Rocío Cortés Nunez, 25, was pushed on her stretcher into the elevator which suddenly took off before she was all the way in, leaving her head trapped in the doors while the rest of her body pulled away.
Hundreds walked behind a hearse carrying her coffin in the town of Dos Hermanas in Seville, Spain.
Her father Juan Manuel Cortes later spoke out over her death, saying: “They have killed my beautiful daughter, the joy of my life. No father should have to bury their daughter.”
Mr Cortes dismissed claims Ms Nunez’s death in Valme Hospital in Seville on Sunday was a freak accident and said the lifts, which he said were 30 years old, should not have been in use.
And he insisted that two porters, rather than one, should have accompanied Ms Nunez when she was being moved from the second to the third floor after giving birth by C-section.
Her mother María del Carmen Nunez also criticised the hospital and demanded that in their investigation “they find somebody responsible for the death of my daughter”.
She added the lifts at the clinic did not have “adequate maintenance” amid suspicions that a mechanical or electronic failure was to blame for the tragedy.
Ms Nunez’s husband Jose Gaspar also spoke out at the funeral and demanded the hospital take action.

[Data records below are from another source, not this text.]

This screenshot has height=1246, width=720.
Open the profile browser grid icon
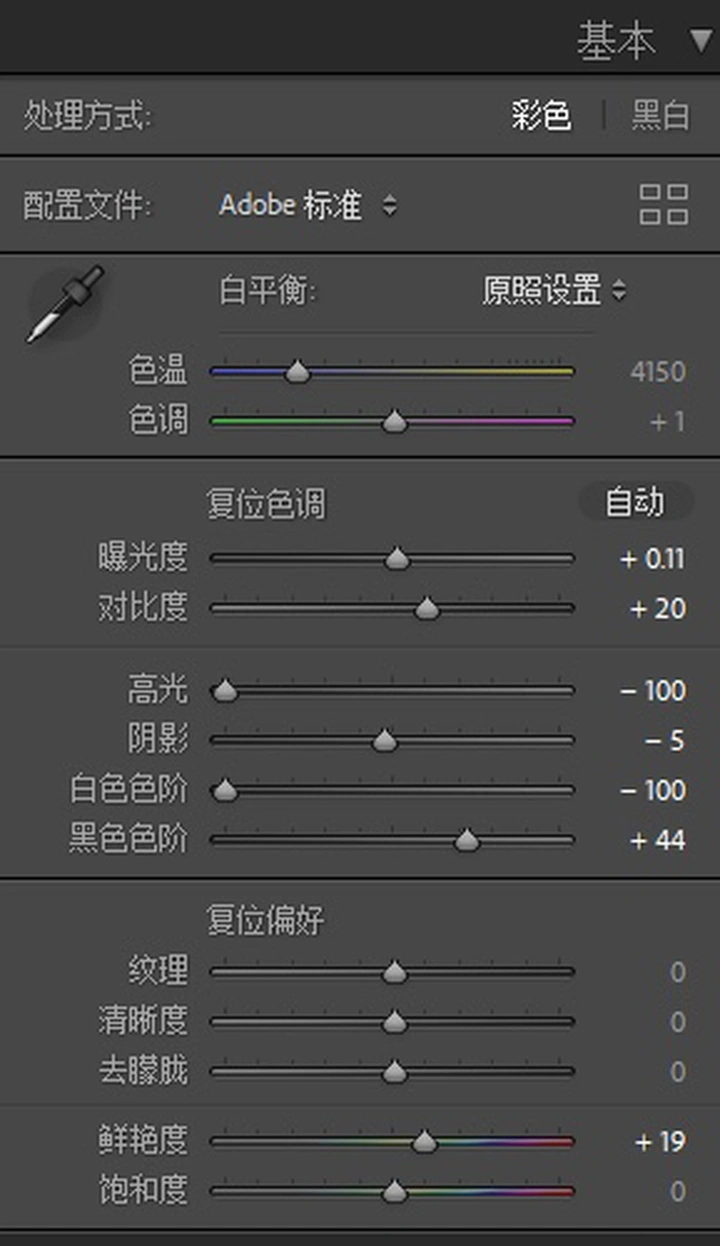coord(664,205)
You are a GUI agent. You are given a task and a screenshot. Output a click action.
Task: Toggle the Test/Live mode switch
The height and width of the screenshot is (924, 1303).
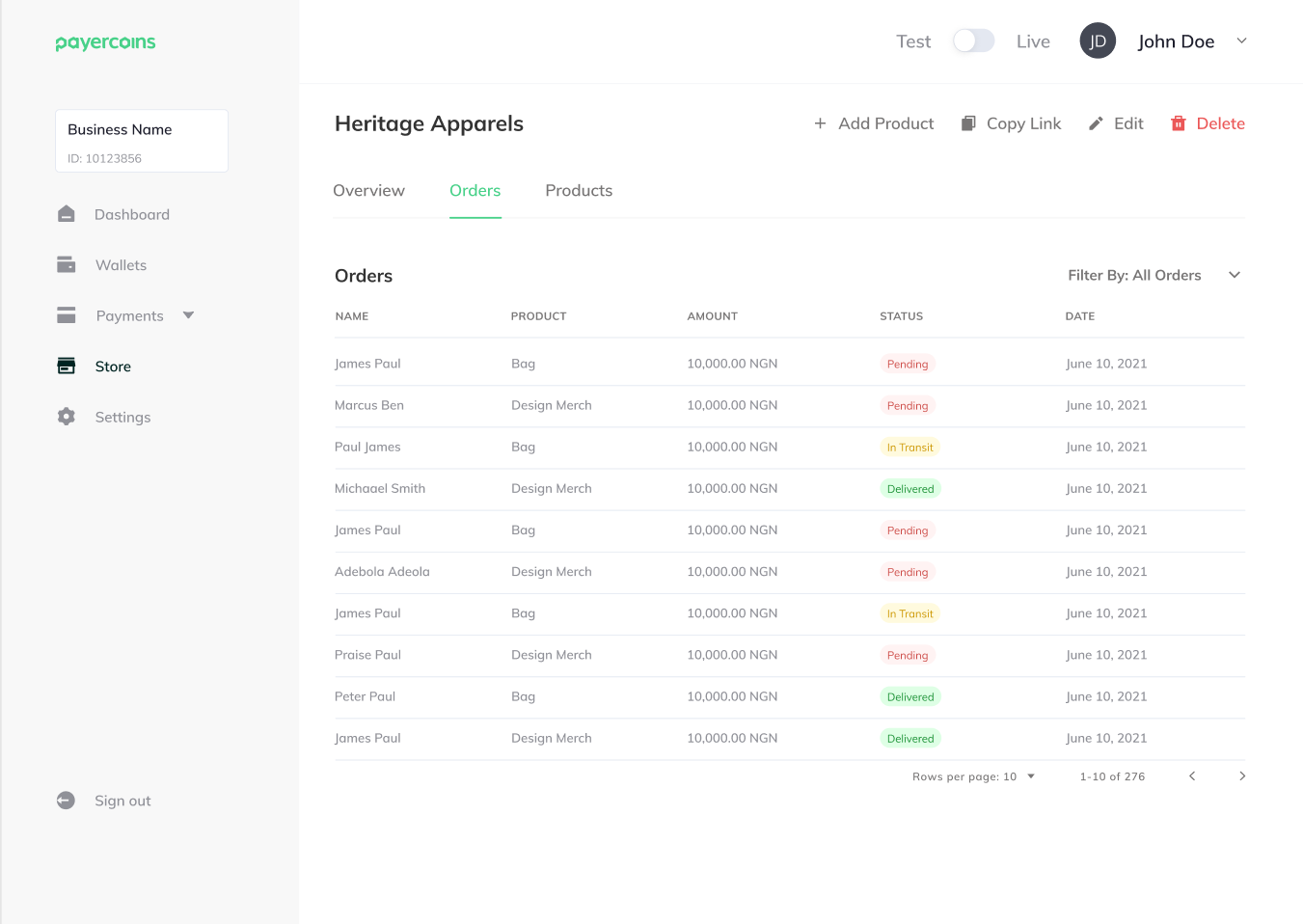[973, 41]
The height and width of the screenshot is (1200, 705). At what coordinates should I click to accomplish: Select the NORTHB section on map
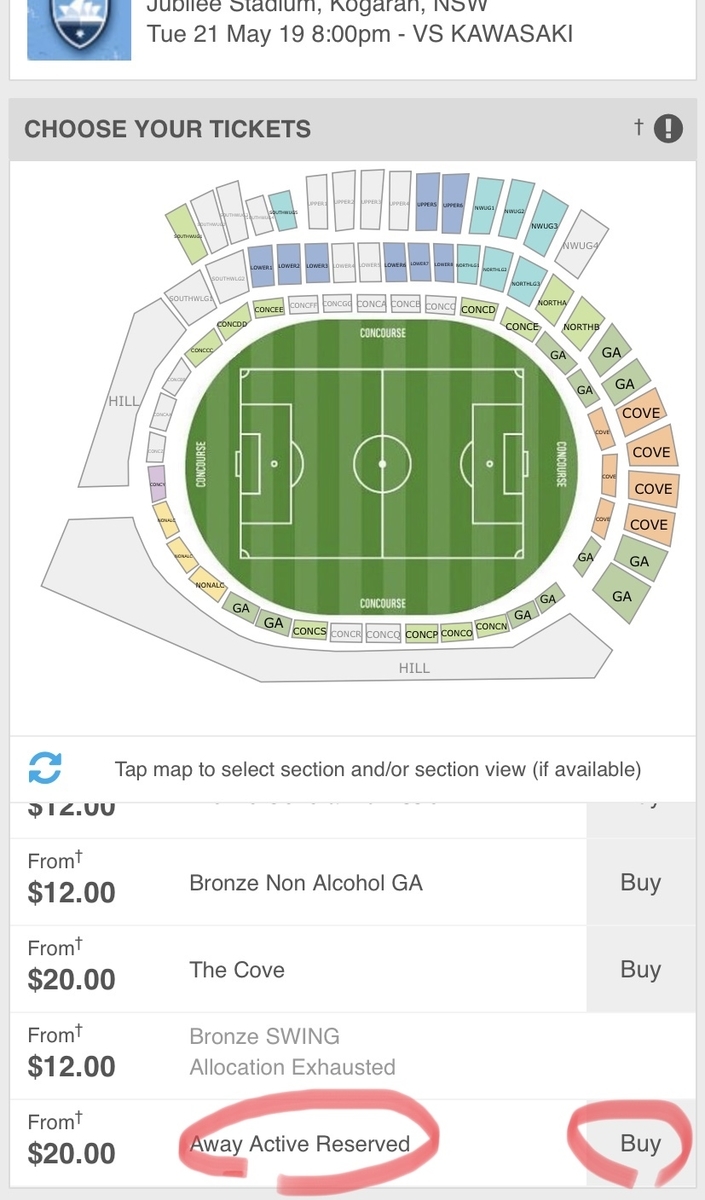pyautogui.click(x=581, y=326)
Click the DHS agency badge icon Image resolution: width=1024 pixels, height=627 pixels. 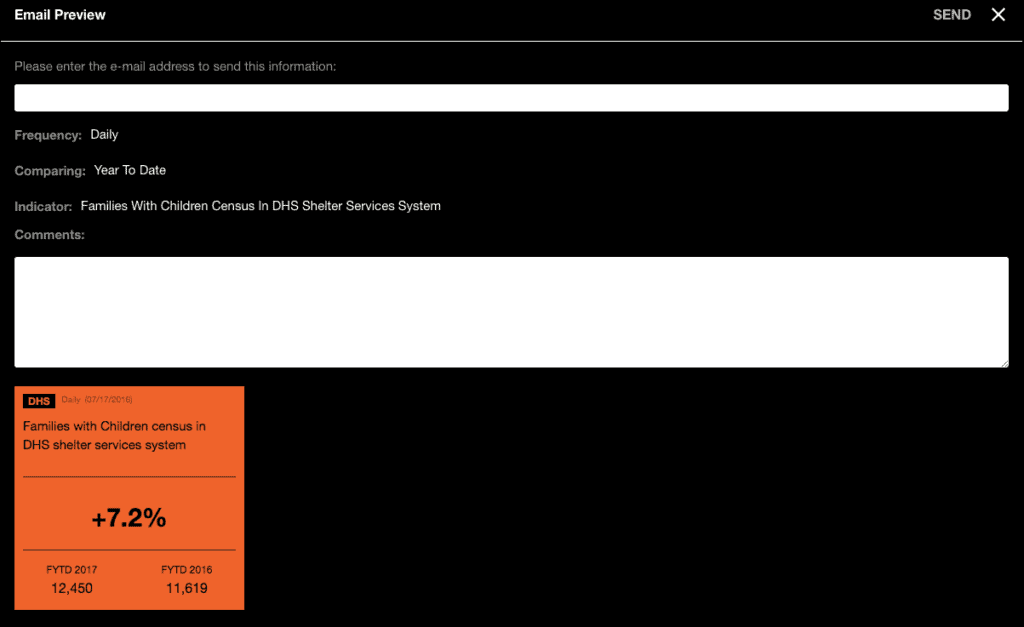[38, 400]
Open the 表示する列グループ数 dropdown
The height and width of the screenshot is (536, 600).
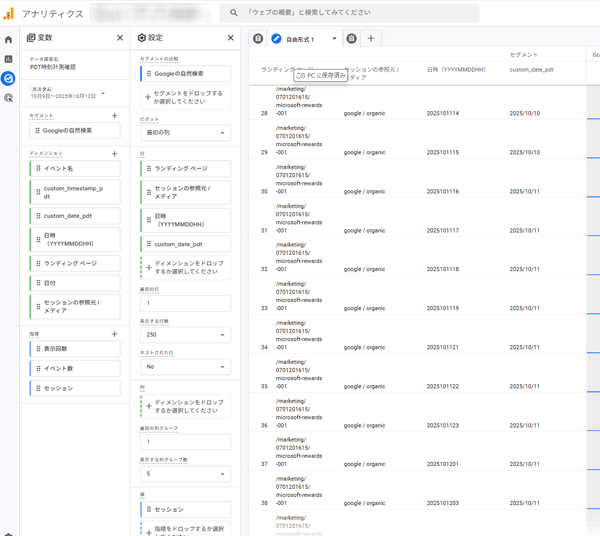click(x=185, y=474)
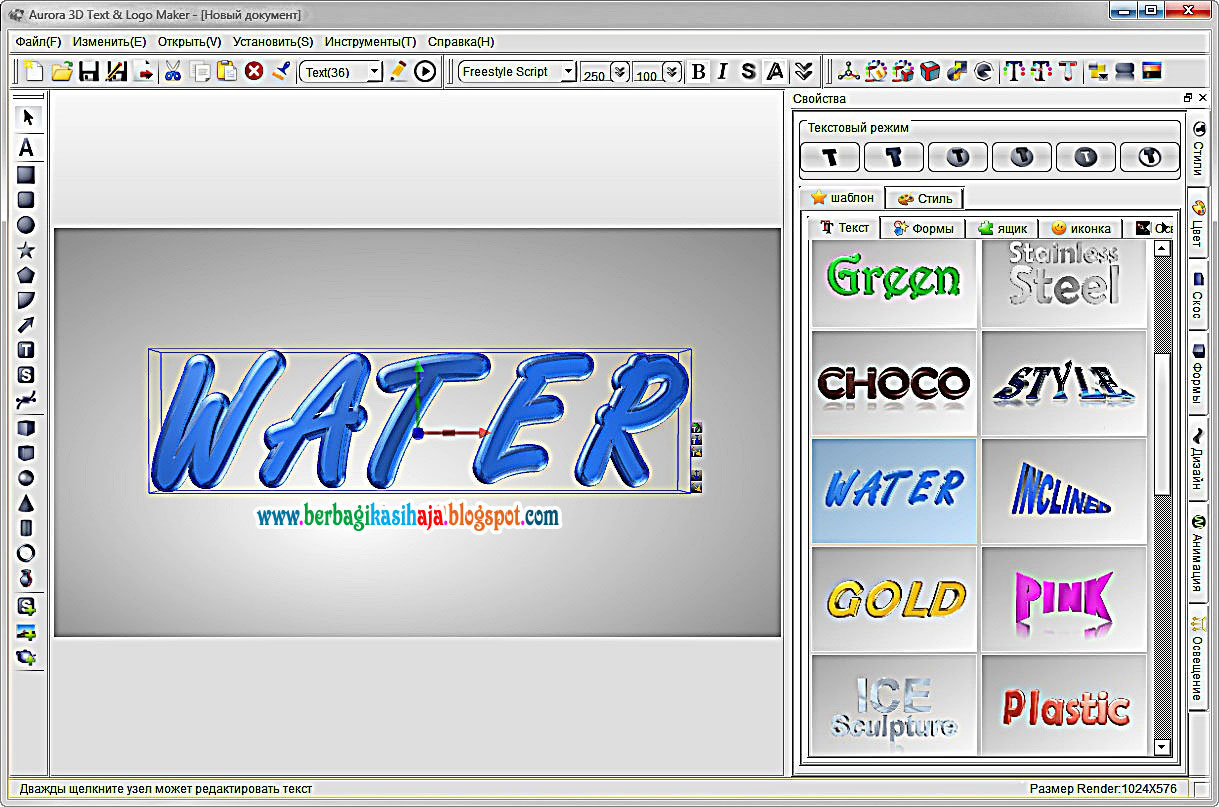The width and height of the screenshot is (1219, 807).
Task: Select the GOLD text style thumbnail
Action: point(893,598)
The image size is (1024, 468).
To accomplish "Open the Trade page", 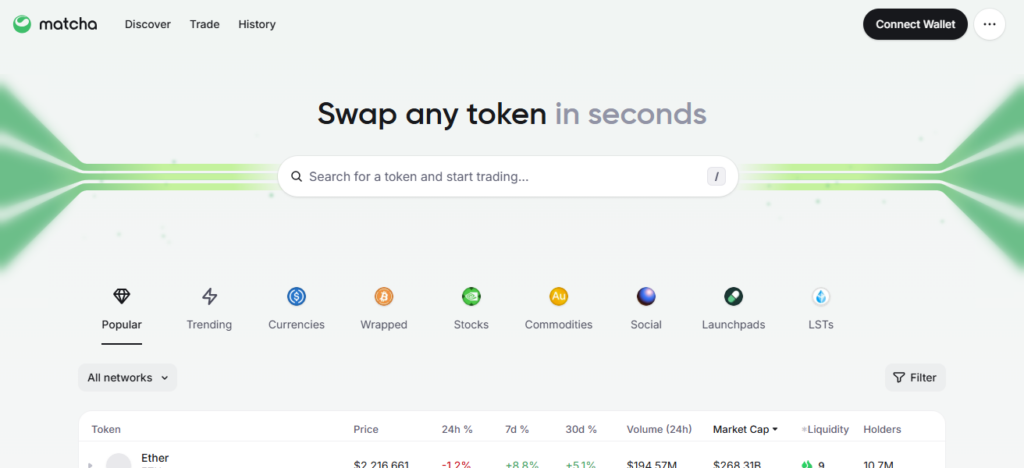I will pos(205,24).
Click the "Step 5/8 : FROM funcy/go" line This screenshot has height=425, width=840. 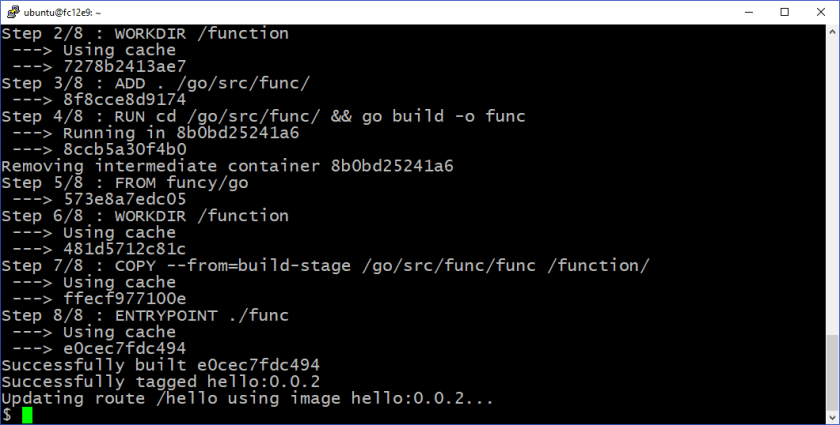(124, 183)
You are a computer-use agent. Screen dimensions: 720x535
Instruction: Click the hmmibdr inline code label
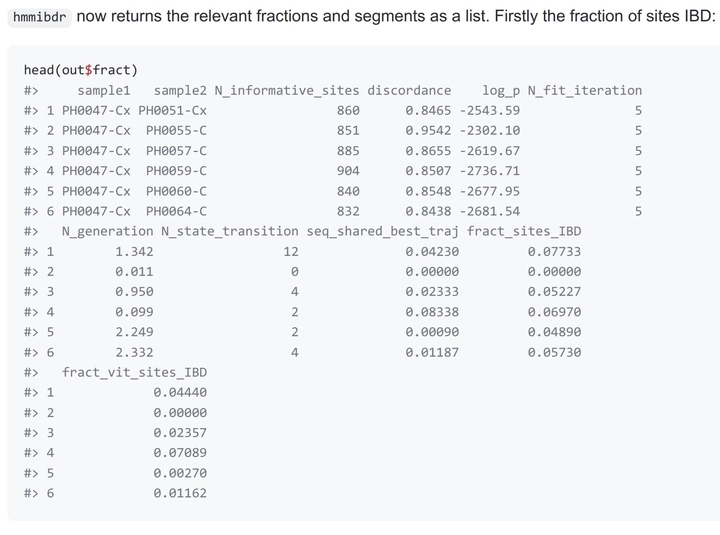pos(39,17)
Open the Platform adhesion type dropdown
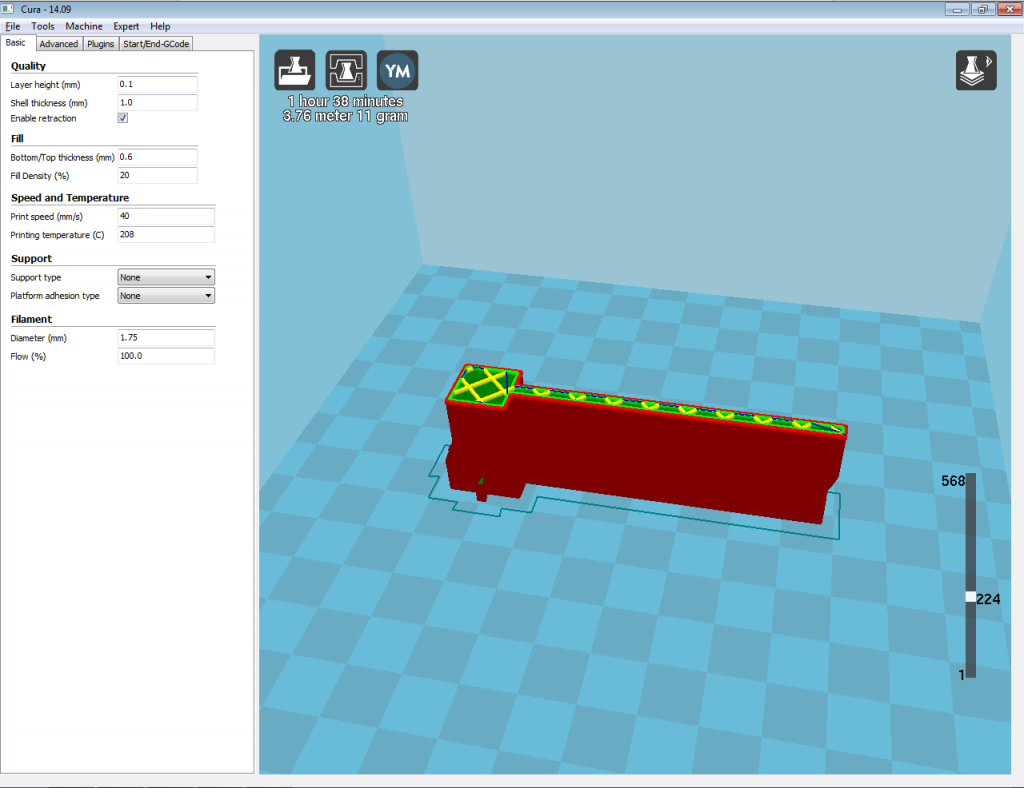 pyautogui.click(x=166, y=295)
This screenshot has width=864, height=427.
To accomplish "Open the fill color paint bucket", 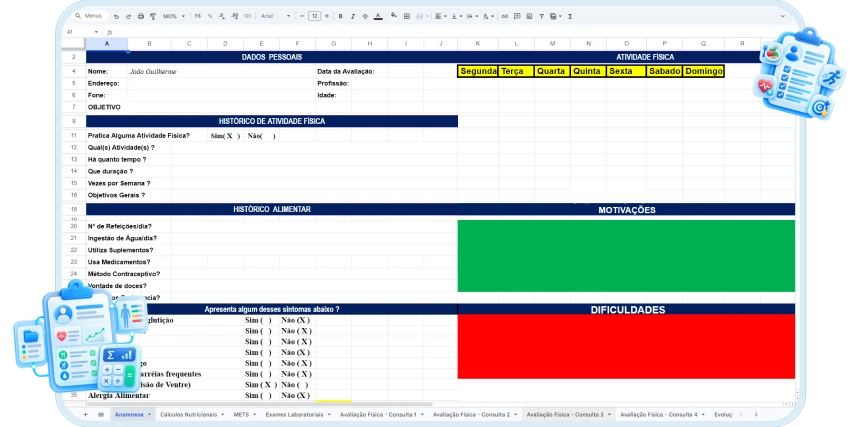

He told Spanish paper ABC: “This cannot end like this. This time it has been Rocio but tomorrow it could be another person. I'm a total wreck.”
It has now emerged that Ms Nunez’s baby boy Triana was not with the young mother when a porter was moving her from the second to the third floor of the hospital. The infant was moved to a specialist hospital after developing respiratory problems but is now said to be in full health.
One unnamed hospital worker said: “If they hadn't taken the baby to another hospital she could have suffered the same fate because they always put new-borns on their mother's breast, even when it's been a Caesarian.”
Regional health minister Marina Alvarez described the incident as a “quick, unusual and tragic accident” which came after the lift made an “unusual movement” when it suddenly lurched up.
Officials in Valme Hospital, who are investigating the tragedy, said the elevator had been fully inspected just over a week earlier during a regular check and no problems had been detected.
Investigators are working on the theory that the lift moved before Ms Nunez was fully inside because of a mechanical or electronic failure with the automatically controlled door.